Next war cannot be fought on past experience: Gen Rawat

Changed global environment demands a change in outlook and policies, says CDS

Tribune News Service

New Delhi, April 7  

In a significant move, the Chief of Defence Staff, General Bipin Rawat wants the forces to completely shed the ‘colonial era syndrome’. 

Speaking at the Vivekananda International Foundation, General Rawat sought to highlight how a changed global environment demands a change in outlook and policies.

General Rawat was speaking on the theme ‘shaping the armed forces to meet likely current and future challenges’.

“We cannot fight the next war premised on the experiences and structures of the past wars,” said the CDS. The key stone to the way forward is jointness, integration, and modernisation in line with the changing security environment and utmost optimisation of resources.

A series of initiatives are being undertaken that will change the way Indian Armed forces fight and the way capability is developed. Greater emphasis would now be on advancing jointness and integration across the board to shape congruent perception for the three armed forces to jointly operate efficiently and effectively.

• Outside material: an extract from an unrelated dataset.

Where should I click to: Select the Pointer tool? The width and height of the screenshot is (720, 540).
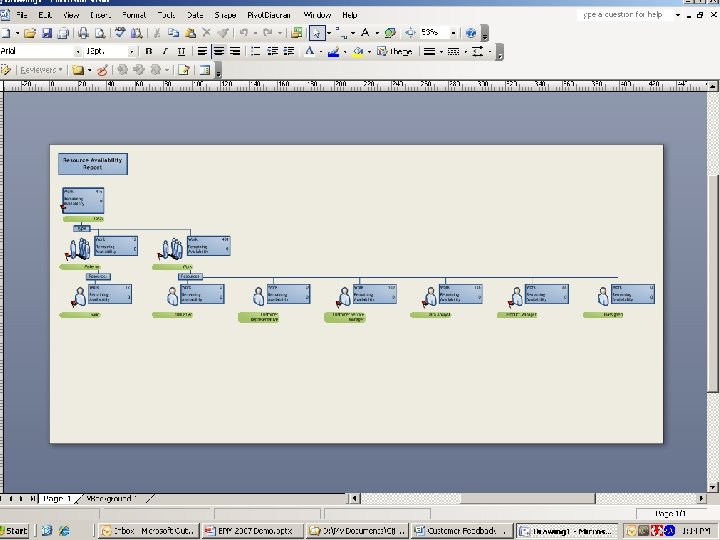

The central theme is ‘to be future ready’ by balancing preparedness for today’s requirements with what we need to do differently to meet tomorrow’s challenges.

India faces multiple and varied security threats and challenges across the full spectrum of conflict -- from proxy war to hybrid to non-contact, conventional and collusive wars under a nuclear overhang, said General Rawat.

India not having a formally published document on ‘National Security Strategy’ does not mean absence of strategic thought or guidance or lack of an institutionalised process on management of National Security.

General Rawat said there is an emergent need to develop a vision for the region, however, one must be careful to not ‘bite more than we can chew’.

The region, he said, has witnessed military conflicts, civil wars, liberation movements, military dictatorships and challenges of insurgencies, religious fundamentalism, terrorism and poverty. Our neighbourhood continues to remain full of contradictions, disparities and paradoxes, he said.